Ms. Harrison recalled spending time in the place as a child, sleeping in the bunk bed her father had built for her — it felt like being in a ship’s cabin, she said — and the endless pasta meals that served as tests for the Cuisinart’s pasta attachment, which Mr. Harrison was developing. She also remembered the bad-tempered llama that lived in the barn/studio nearby, terrorizing her father’s students. There, he worked nights making prototypes. “The smell of burning plastic was the perfume of my childhood,” she said.
The ILZRO house was a prototype for a single-family home, but not only that: It was also a template for temporary shelters, post-disaster housing and multiunit dwellings.

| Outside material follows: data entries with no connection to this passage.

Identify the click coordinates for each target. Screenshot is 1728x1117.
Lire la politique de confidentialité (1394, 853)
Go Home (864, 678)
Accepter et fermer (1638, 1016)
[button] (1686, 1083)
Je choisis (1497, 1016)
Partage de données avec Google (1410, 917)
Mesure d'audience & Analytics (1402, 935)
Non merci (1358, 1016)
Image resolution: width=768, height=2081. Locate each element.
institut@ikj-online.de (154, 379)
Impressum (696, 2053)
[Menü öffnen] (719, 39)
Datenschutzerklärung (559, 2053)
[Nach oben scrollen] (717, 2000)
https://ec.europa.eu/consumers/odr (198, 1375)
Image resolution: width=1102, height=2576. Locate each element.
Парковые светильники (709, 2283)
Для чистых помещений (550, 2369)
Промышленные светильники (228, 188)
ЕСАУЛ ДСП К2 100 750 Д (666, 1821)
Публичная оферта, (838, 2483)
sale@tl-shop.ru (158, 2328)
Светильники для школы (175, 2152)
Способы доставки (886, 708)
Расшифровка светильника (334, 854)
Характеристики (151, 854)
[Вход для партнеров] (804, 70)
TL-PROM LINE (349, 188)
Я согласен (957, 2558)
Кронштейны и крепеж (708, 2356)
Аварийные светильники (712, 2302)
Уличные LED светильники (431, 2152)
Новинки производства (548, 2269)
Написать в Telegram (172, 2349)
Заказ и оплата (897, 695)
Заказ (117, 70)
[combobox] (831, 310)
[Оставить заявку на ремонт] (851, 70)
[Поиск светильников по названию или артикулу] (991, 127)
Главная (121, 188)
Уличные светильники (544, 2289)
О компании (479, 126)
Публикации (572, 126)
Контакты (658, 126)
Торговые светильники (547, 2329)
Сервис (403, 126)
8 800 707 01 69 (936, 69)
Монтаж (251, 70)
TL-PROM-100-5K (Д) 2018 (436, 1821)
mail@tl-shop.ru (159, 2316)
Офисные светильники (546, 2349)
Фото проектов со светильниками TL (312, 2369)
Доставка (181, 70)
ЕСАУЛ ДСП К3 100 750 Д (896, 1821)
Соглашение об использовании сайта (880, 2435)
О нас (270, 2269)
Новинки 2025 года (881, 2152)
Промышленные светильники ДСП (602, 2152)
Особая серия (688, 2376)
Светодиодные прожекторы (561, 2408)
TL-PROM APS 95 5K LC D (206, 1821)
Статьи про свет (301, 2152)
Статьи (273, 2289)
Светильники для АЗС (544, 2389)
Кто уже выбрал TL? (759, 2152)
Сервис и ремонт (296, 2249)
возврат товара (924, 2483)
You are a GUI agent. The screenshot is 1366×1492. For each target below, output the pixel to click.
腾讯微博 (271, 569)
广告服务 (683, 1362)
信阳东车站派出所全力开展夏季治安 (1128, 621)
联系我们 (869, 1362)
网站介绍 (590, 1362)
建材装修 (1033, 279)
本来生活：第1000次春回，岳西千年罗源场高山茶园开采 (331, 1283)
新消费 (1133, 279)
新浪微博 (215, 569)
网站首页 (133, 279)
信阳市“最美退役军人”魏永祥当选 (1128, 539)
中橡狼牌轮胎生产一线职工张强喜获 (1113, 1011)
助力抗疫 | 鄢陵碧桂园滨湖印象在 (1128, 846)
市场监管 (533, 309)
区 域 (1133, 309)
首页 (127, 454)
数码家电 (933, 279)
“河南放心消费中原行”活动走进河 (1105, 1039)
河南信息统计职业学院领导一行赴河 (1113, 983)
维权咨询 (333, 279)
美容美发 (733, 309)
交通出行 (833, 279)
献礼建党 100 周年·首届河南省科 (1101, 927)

When it was completed in 1973, though, the American economy had begun sliding into a recession, and the building industry fell apart. The ILZRO house became, as Mr. Harrison put it, “an instant modern relic.”
Prefab housing has a long history of never quite taking off. Perhaps the highest (and the lowest) moment came in the mid-20th century, with a government-backed effort to address the postwar housing shortage with enamel-coated steel houses made by the Lustron Corporation at a plant in Ohio. The project failed miserably, tanked by the cost of steel and shipping, as well as, one could argue, the rather grim design. In 2021, prefabricated — or “non-site built,” to use the industry term — single-family homes accounted for just 2 percent of the total of homes constructed, according to census data and analysis from the National Association of Home Builders. That was down from 7 percent in 1998, the highest percentage in the last three decades.
For his part, Mr. Harrison saw his house as a failure. But Bess Williamson, a professor at the School of the Art Institute of Chicago and the author of the 2019 book “Accessible America: A History of Disability and Design,” said it may be the rare example of a place built for accessibility, before widespread laws requiring it, that has survived intact. “Even FDR’s house has been upgraded and altered,” she said, referring to Top Cottage, the retreat the former president built at Springwood, his estate in Hyde Park, N.Y. (He was paralyzed from the waist down after contracting polio at 39.) Ms. Williamson added, “Most early disability sites were ad hoc and have not been preserved.”
Like the Cuisinart, which she described as the first mainstream product designed for accessibility, the ILZRO house is a milestone in the history of disability and design.
The ideas and innovations in its kitchen showed up much later, in RISD’s Universal Kitchen, a 1990s project five years in the making. It aimed to solve, in Mr. Harrison’s words, the disaster that was the modern kitchen, which he thought was so poorly conceived and unaccommodating that it could disable the healthiest cook. The project, which he oversaw along with Jane Langmuir, a professor of interior architecture, and Peter Wooding, an industrial designer, involved the participation of more than 100 students, who set out to deconstruct the conventional kitchen. Their solutions included a pop-up dishwasher, a medley of refrigerators, some as small as drawers, pullout counters and appliances, a pasta station and other flourishes. The kitchen came in three sizes, which were exhibited in 1998 at the Cooper Hewitt, Smithsonian Design Museum in New York, in a show called “Unlimited by Design.”
Toward the end of the project, Mr. Harrison learned he had Lou Gehrig’s disease, otherwise known as amyotrophic lateral sclerosis, or A.L.S. That he would find himself restricted in his abilities and using a wheelchair after a lifetime of designing for such conditions is an odd twist of fate. He died before the show opened, and the project was dedicated to him.
“Marc always said he didn’t want to design objects that were for the prime of your life, but for your whole life,” said Khipra Nichols, who heads RISD’s industrial design department, as Mr. Harrison once did.
Mr. Nichols recalled walking through the ILZRO house when he was a student. “It struck me as a purposeful design, very clean and with nothing out of place,” he said. “At the time, I didn’t yet understand what it took to make something like that.”